Iranian GM Parham Maghsoodloo luckily reached Kolkata just in time, three hours before the game but unfortunately for the Iranian number one, an early pawn sacrifice in the Grunfeld defense as black wasn’t enough to equalize. GM Arjun Erigiasi consolidated nicely and showed impeccable technique to bring the point home.
In round 2, it was a match-up between the Indian Juniors as GM Arjun Erigaisi took on GM Praggnanandhaa. Pragg employed the London System with a peaceful setup.
The resulting Rook and pawn endgame transitioned into a Rook vs Knight endgame. The final endgame was a well-known theoretical draw, but Erigiasi blundered on move 68 under time pressure by moving his knight far away from his King. Pragg used his Rook and King to trap the knight and sealed his first win in Kolkata. GM Karthikeyan scored an emphatic win over WGM Vaishali in 36 moves with the white side of the Morphy variation of the Ruy Lopez opening. Vaishali’s dubious King move on the 17th turn. Her pieces were tied down and Murali easily converted the position by simple yet effective developing moves.
Adhiban was playing with the black pieces and had decent drawing chances against Levon Aronian after mass exchanges liquidated into an opposite-colored bishops endgame. A small inaccuracy from Adhiban gave Levon the chance to convert the full point as he scored back-to-back wins.
Playing one of his pet openings – the Tarrasch, Vidit Gujrathi, comfortably scored a win against Le Quang Liem in a 30-move contest with the black pieces, after the Vietnamese GM lost his way with a dubious Bishop retreat on move 25. Vidit marched on with 2 wins in the first 2 games to stay in the joint lead.
Shaking off the loss in the first round, Sam Shankland struck back with an impressive win against Parham Maghsoodloo with the black pieces. While Parham seemed comfortable after his chosen Italian opening, Sam played actively along with central files of the board to create counterplay. Maghsoodloo’s 35th move blunder with Bf3 proved decisive and was ultimately the game-changer.
Indian youngster GM Arjun Erigiasi scored a swashbuckling 17-move win over two-time Indian champion GM Murali Karthikeyan. Arjun’s last move of the game saw a picturesque position with the Knight going to e8, easily being the ‘Move of the Day’. Arjun finishes the day with 2 points, while Murali stays at 1.5.
In the clash of the leaders, Vidit vs Aronian saw the Ragozin Defence in the Queen’s Gambit Opening.
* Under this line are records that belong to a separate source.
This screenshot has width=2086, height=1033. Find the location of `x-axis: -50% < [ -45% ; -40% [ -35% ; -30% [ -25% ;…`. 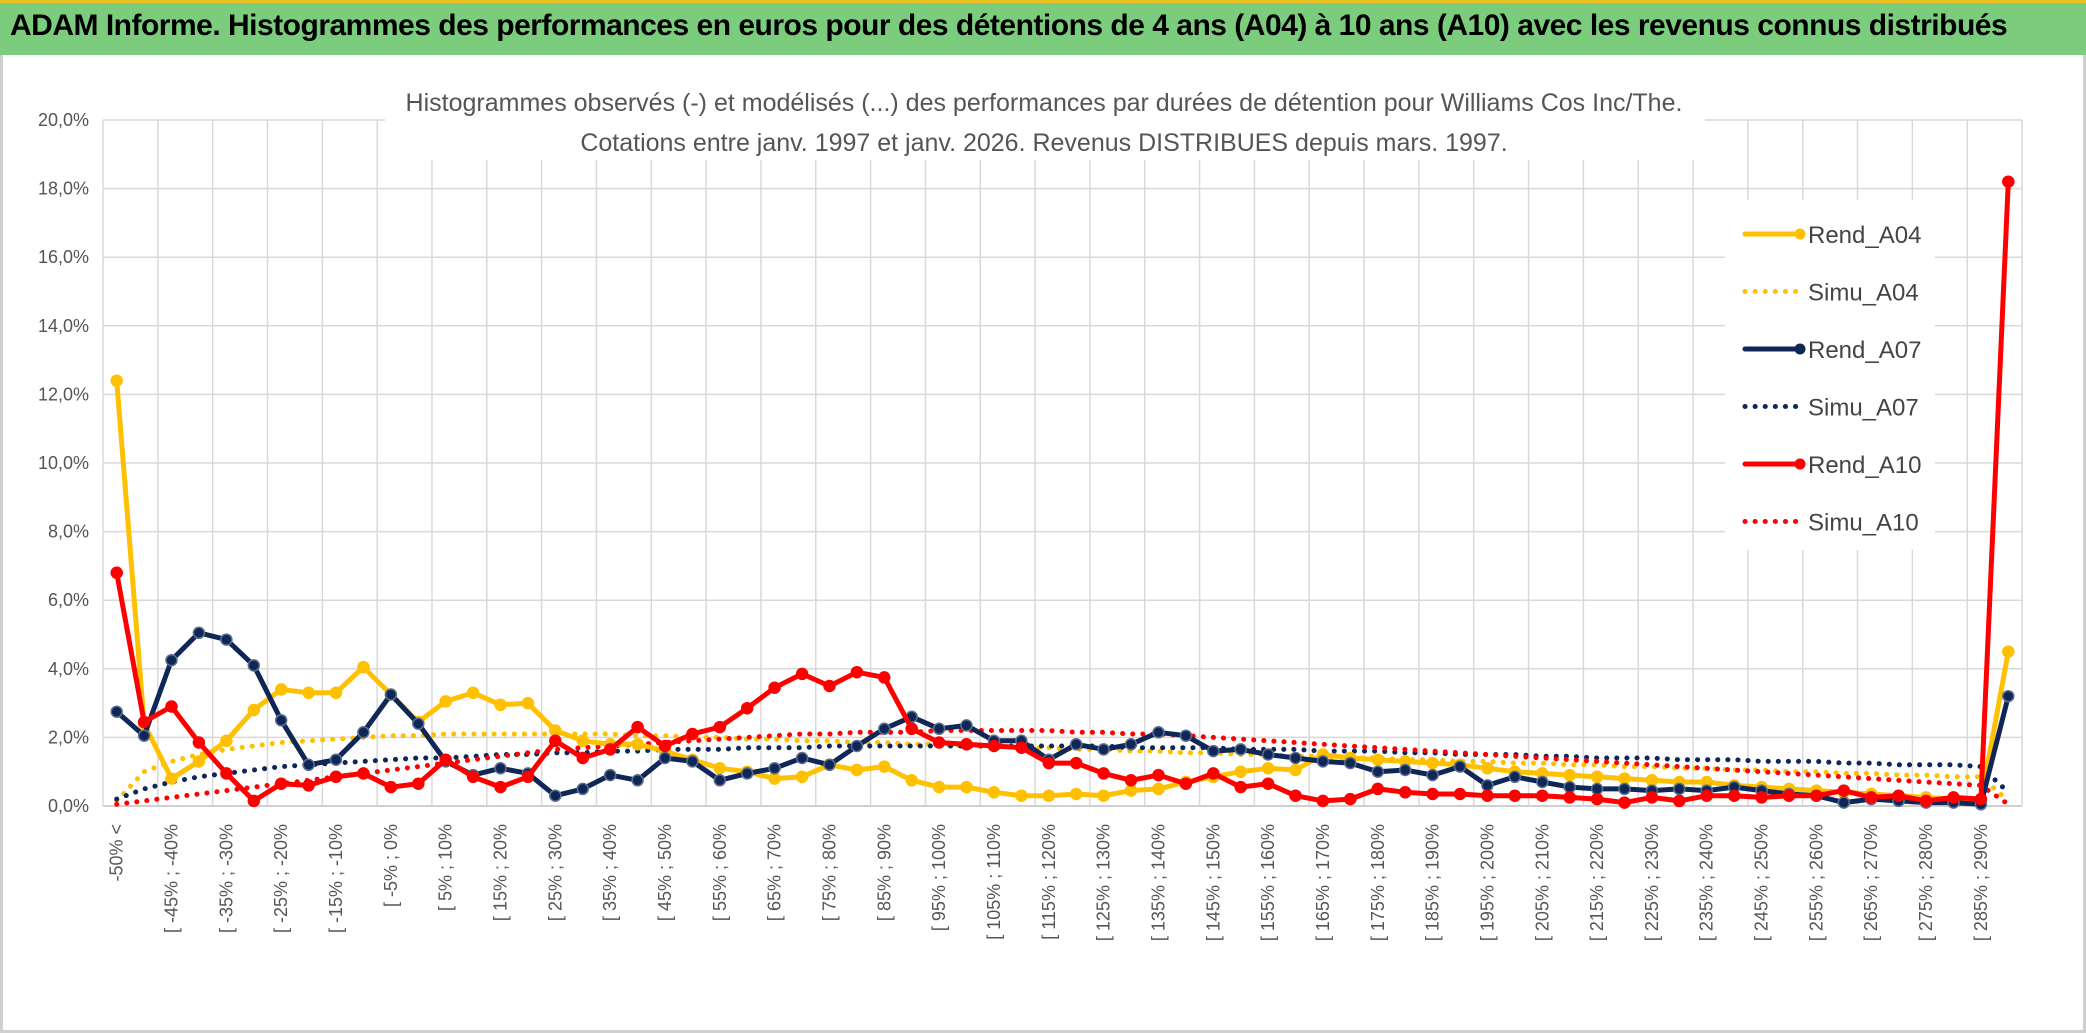

x-axis: -50% < [ -45% ; -40% [ -35% ; -30% [ -25% ;… is located at coordinates (1049, 882).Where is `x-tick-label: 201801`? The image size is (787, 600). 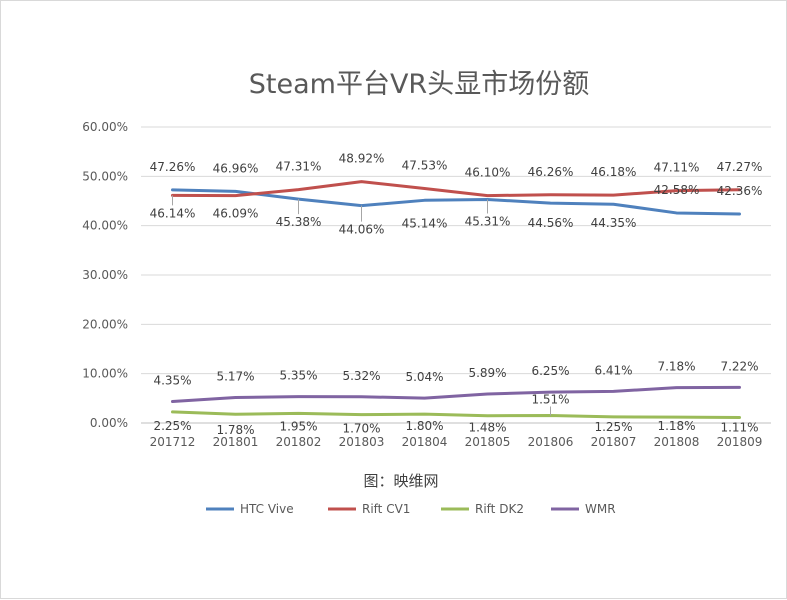
x-tick-label: 201801 is located at coordinates (236, 442). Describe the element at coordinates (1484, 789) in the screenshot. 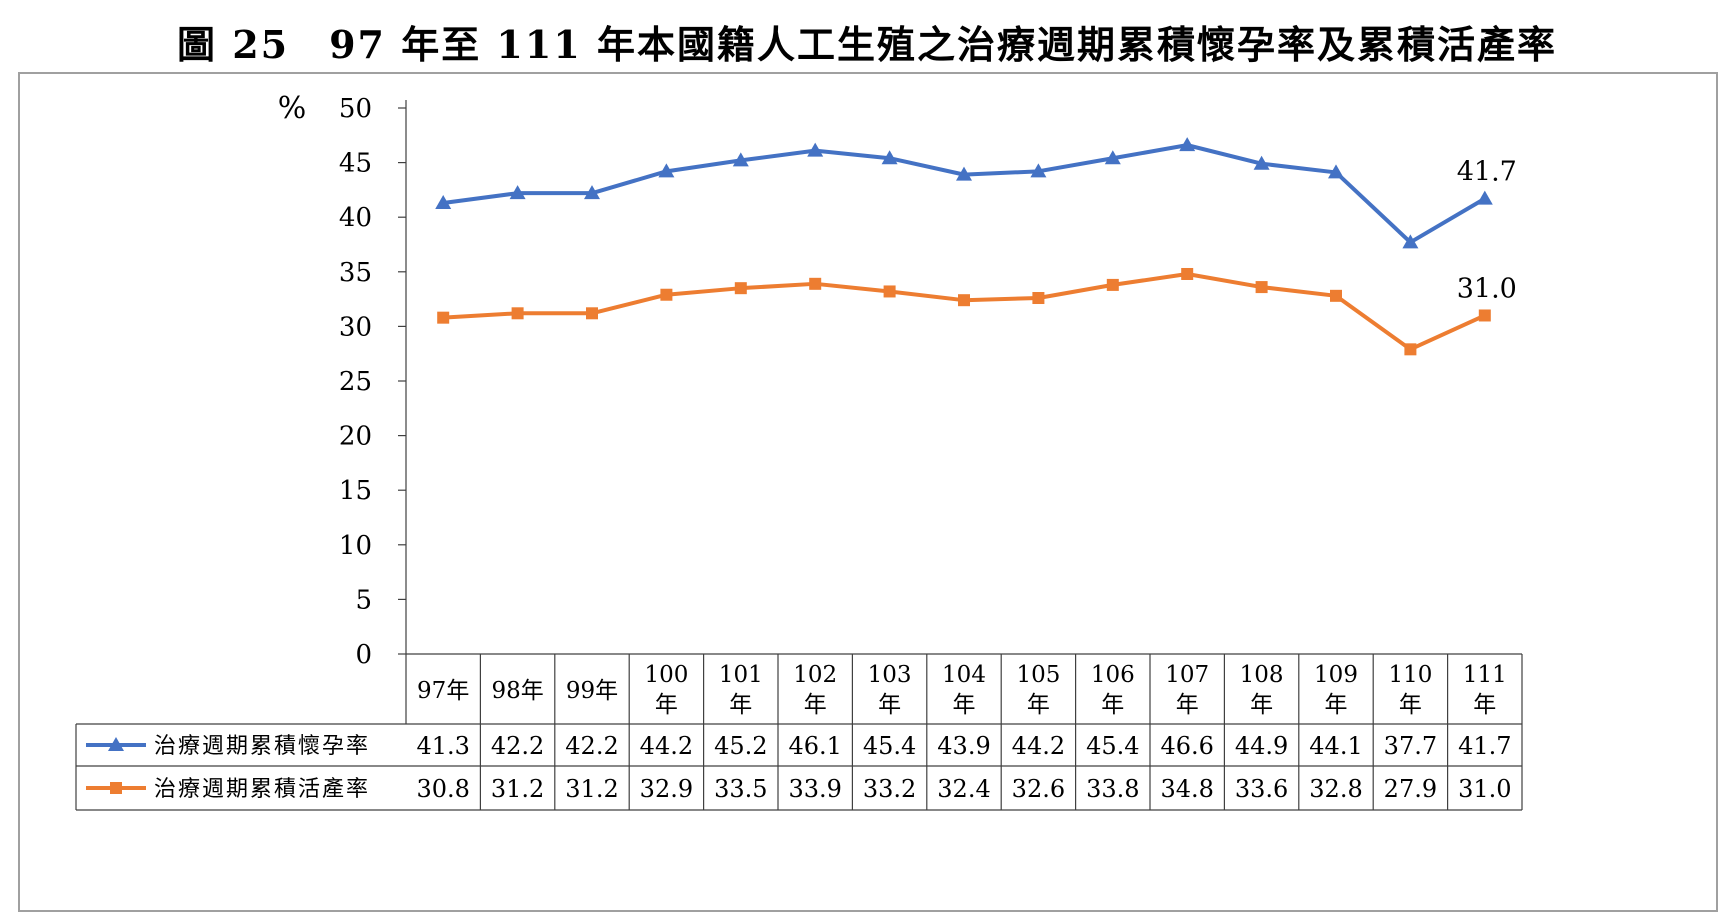

I see `table-cell: 31.0` at that location.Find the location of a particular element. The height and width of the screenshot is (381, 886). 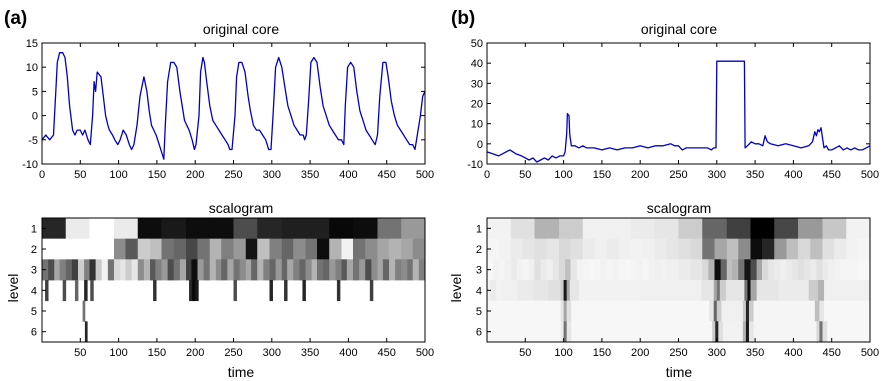

panel-a-scalogram-title: scalogram is located at coordinates (242, 208).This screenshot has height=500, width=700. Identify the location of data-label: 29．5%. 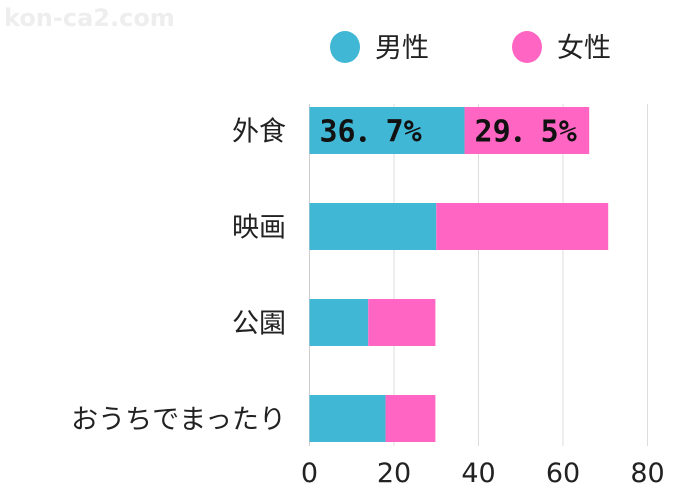
(526, 132).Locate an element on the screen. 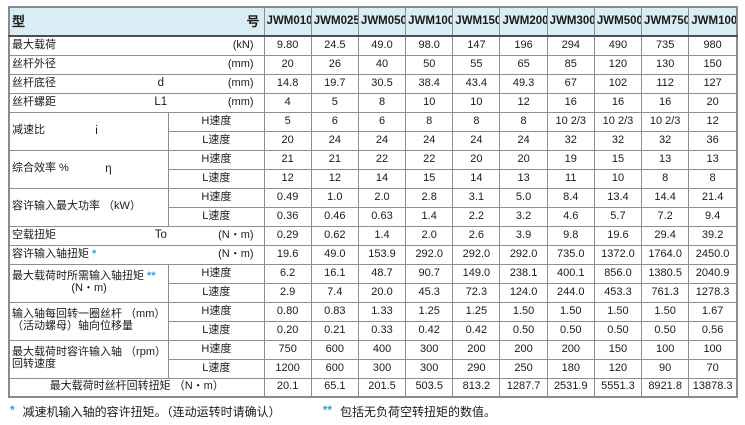 The height and width of the screenshot is (425, 745). model-title-part1: 型 is located at coordinates (20, 21).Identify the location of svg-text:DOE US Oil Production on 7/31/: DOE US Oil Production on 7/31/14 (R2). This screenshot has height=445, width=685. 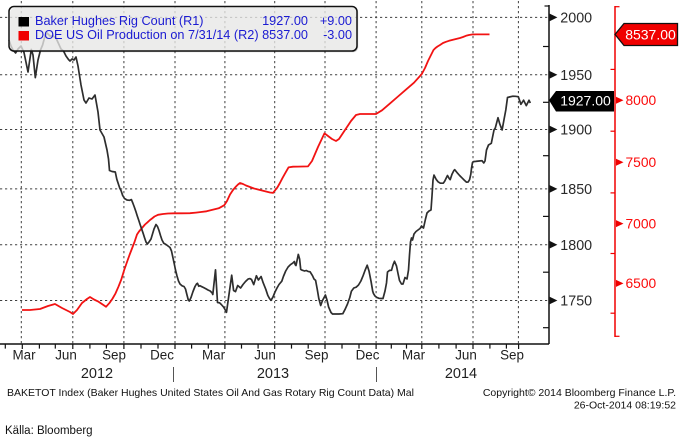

This setup is a favorite setup of the Armenian star. Levon maintained a solid position throughout the game and went into the endgame being a pawn-up. He demonstrated great technique in the rook & pawn endgame and secured the win, thus emerging as the sole leader after Day 1 with a 100% score.
Playing with the black pieces, Praggnanandhaa employed the Sicilian Sveshnikov, sacrificing a pawn for some strategic initiative against Sam Shankland. Pragg gained space on the queenside and as the game progressed, Sam saw nothing better than repeating the moves and splitting the point in what was a fairly equal game throughout. Both players end day one at 1.5 points apiece out of three games.
Adhiban and Parham, who were yet to score a point, faced off against each other. With similar playing styles, a highly dynamic game was on the cards. Playing with the black pieces, Parham played the Classical variation of the Sicilian and comfortably managed to tackle the rather ambitious play by Adhiban. While pieces were flying all across the board, in the end, Adhiban’s attack ran out of steam, thus giving Parham his first win of the event.
The only female player in the rapid event, Vaishali, was facing Le Quang Liem in the final round of the day. The advanced variation of the Caro-Kann defense was on the board and after pieces got traded, the game reached a double rook endgame which was well navigated around by the former World Blitz Champion. He won a few pawns on the queenside and eventually the game as well.